Data entries —
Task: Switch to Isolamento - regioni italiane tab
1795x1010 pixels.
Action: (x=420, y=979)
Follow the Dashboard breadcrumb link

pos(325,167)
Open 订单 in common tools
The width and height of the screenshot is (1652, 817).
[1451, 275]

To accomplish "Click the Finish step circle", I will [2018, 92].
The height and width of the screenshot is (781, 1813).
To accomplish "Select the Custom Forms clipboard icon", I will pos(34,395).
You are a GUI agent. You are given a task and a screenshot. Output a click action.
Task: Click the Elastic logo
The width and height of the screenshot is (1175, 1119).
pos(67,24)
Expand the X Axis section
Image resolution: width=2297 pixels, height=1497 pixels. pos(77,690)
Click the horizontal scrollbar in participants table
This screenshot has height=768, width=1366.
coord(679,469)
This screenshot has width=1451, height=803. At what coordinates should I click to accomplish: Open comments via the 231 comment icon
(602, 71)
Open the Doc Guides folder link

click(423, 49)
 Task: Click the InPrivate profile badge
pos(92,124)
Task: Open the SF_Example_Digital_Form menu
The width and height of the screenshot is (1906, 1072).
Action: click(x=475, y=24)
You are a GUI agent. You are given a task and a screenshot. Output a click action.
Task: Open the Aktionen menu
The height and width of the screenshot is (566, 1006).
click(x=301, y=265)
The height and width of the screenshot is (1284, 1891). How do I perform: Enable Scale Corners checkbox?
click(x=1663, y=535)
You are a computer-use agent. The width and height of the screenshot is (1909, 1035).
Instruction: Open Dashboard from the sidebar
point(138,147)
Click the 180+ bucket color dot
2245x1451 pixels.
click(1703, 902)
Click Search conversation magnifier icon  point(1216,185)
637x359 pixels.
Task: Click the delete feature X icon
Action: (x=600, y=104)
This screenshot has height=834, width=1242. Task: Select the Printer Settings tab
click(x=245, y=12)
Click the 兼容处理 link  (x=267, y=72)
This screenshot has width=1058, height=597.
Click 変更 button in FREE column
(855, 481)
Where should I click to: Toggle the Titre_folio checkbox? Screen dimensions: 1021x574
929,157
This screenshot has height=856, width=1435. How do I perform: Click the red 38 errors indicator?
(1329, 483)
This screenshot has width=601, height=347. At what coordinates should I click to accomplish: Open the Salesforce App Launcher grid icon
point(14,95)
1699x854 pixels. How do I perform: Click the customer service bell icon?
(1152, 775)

Problem description —
Every line in the records that holds the word "menu" should be copied into the answer.

Your solution —
Task: Open the SF_Example_Digital_Form menu
Task: Open the Aktionen menu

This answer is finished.